Rappelons en effet que, dans sa résolution du 14 septembre 2016, le parlement de Strasbourg a solennellement appelé la Tunisie à conformer sa législation aux standards internationaux, notamment en abrogeant « l’article 230 du Code pénal » qui sanctionne l’homosexualité par une peine d’emprisonnement de trois ans.

Cette « législation héritée de la dictature, et qui remonte même au protectorat, restée en l’état à ce jour, presque sept ans après la révolution », sert de « base légale de l’homophobie et justificatif du moyenâgeux test anal », s’indigne M. Othman, déplorant « une pratique toujours en usage chez les juges, qu’ils n’imposent certes plus, mais dont le refus est pour eux une présomption de sûre culpabilité ».

Aussi, « la Tunisie doit au plus vite en finir avec de telles scélératesses légales, ce à quoi a eu l’honneur d’appeler l’Assemblée présidée par l’hôte de la Tunisie dans sa fameuse résolution », insiste l’ancien diplomate.

« Un tel hommage sera concret et sérieux si le président de notre Parlement s’engage, lors de cette journée voulue historique, à réaliser à court terme l’entreprise incontournable de la réforme de l’arsenal scélérat du pays », qui « brime toujours, dans sa vie privée, notre peuple, surtout la jeunesse, artisan de la révolution, tout en contrariant le vivre-ensemble paisible qu’impose la transition démocratique ».

« Outre le respect de la constitution qui consacre le droit d’une partie de nos concitoyens à vivre paisiblement leur nature voulue en eux par leur créateur, abolir l’homophobie en Tunisie, c’est aussi se conformer à la religion et au respect des valeurs de laquelle renvoie d’ailleurs la constitution », poursuit M. Othman.

Si l’« on ne peut taire la mention de la religion », ce qui empêche aujourd’hui la Tunisie de sortir, de sa « nuit homophobe », regrette-t-il, ce ne sont pas « les intégristes » mais « le laïcisme de nos militants anti-homophobie ». « C’est sur eux que comptent les religieux pour justifier leur refus de légaliser l’homosexualité en prétendant qu’elle est contraire aux valeurs islamiques consacrées par la constitution. »

Et c’est un « argument massue » auquel les Occidentaux ne peuvent rien rétorquer, « sauf si on leur précise que c’est faux et que l’islam n’a jamais été homophobe », « aucune prescription dans le Coran ne prohibant l’homosexualité et nul dire du prophète non plus », ajoute-t-il.
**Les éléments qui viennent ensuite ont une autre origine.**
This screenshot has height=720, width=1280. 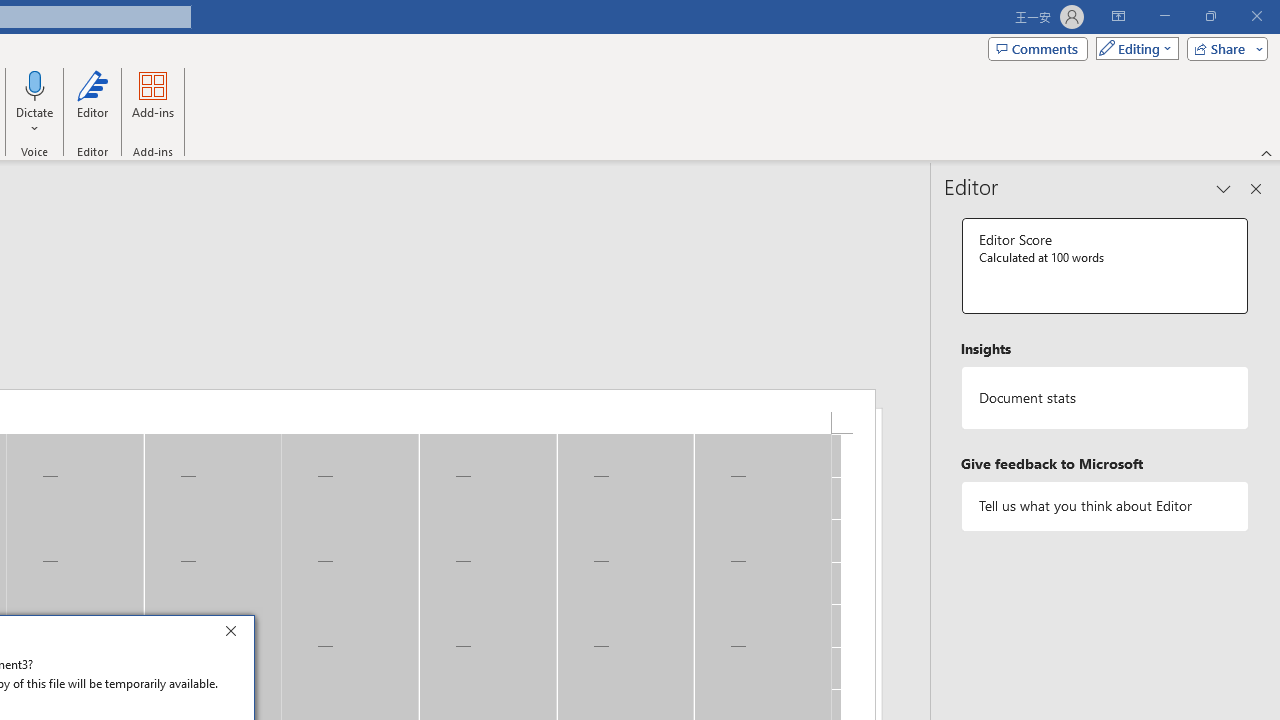 What do you see at coordinates (1038, 47) in the screenshot?
I see `'Comments'` at bounding box center [1038, 47].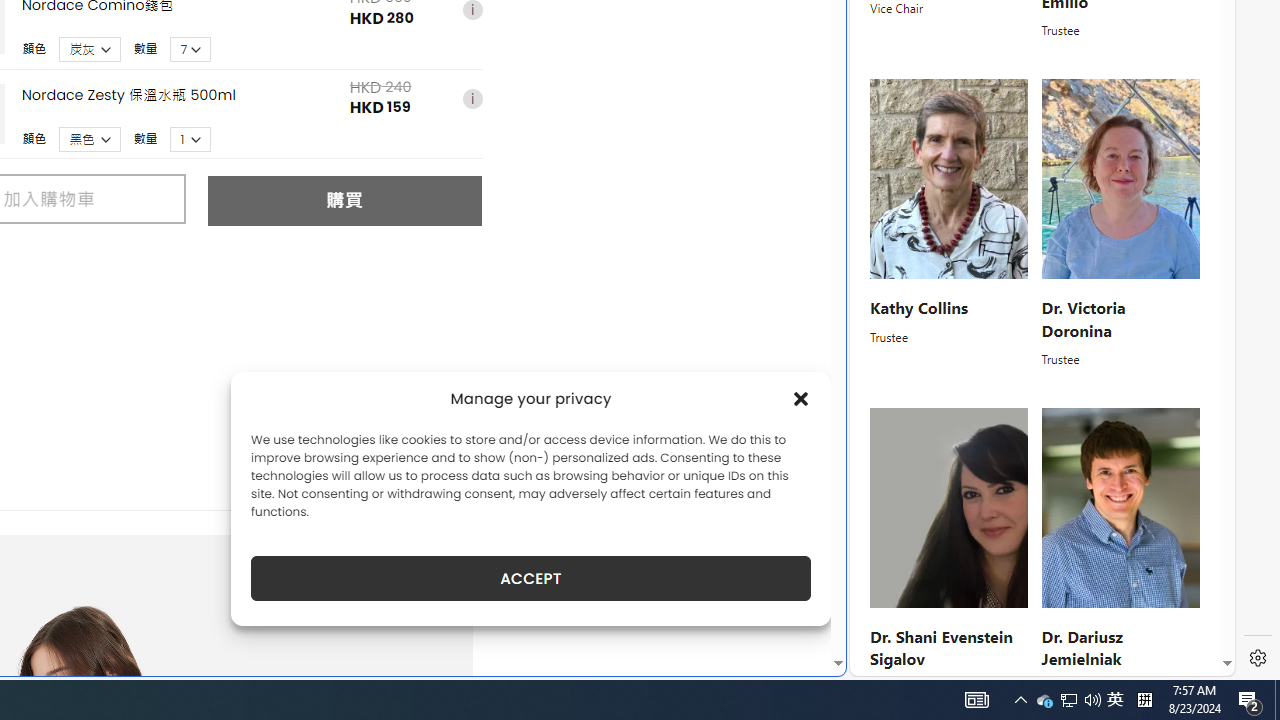  What do you see at coordinates (191, 138) in the screenshot?
I see `'Class: upsell-v2-product-upsell-variable-product-qty-select'` at bounding box center [191, 138].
Bien-sur, « le Fikh traditionnel » (interprétation temporelle des règles de la charia), « celui-là même qui permet à Daech de justifier ses crimes, considère l’homosexualité comme crime. Mais c’est sur la base d’un effort obsolète de jurisconsultes musulmans n’ayant pas fait une exégèse correcte du Coran et de la sunna. C’étaient des jurisconsultes musulmans influencés par la Bible, qui ont créé de toutes pièces le crime d’homosexualité. Ils étaient tous d’origine non arabe, ayant l’imaginaire et l’inconscient influencés par la tradition judéo-chrétienne, la Bible interdisant l’homophobie, contrairement au Coran », explique-t-il, s’appuyant sur l’érudit et savant musulman, Ibn Khaldoun (1332-1406), historien de l’Islam médiéval.

Par conséquent, « abolir aujourd’hui l’homophobie, c’est rendre justice à l’islam défiguré par les siens. C’est aussi agir dans le sens de la concrétisation de la dignité et de la souveraineté du Tunisien, visée majeure de sa révolution, cette loi étant non seulement un héritage de la dictature, mais aussi du protectorat. Son abolition parachèvera ainsi l’indépendance de la Tunisie ».

C’est « bien le moment d’agir », argue-t-il, « le moment pour un acte majeur de souveraineté nationale et de reconnaissance des droits et libertés populaires, l’homosexuel étant devenu le symbole du différent, étant le différent absolu ».

Il exhorte « la société civile à déclarer la guerre à l’homophobie et au scélérat article 230 du Code pénal », et invite les députés tunisiens à saisir M. Tajani, « président d’un modèle de gouvernance parlementaire », pour enfin s’engager « dans le sens de l’histoire, celui d’un vivre-ensemble paisible, respectueux de la différence. » « Cela commence par la reconnaissance de leurs droits aux gays, figure emblématique du différent. Reconnaître leurs droits, c’est faire un pas de géant dans le sens de l’État de droit, rompant avec l’état de semi droit actuel. »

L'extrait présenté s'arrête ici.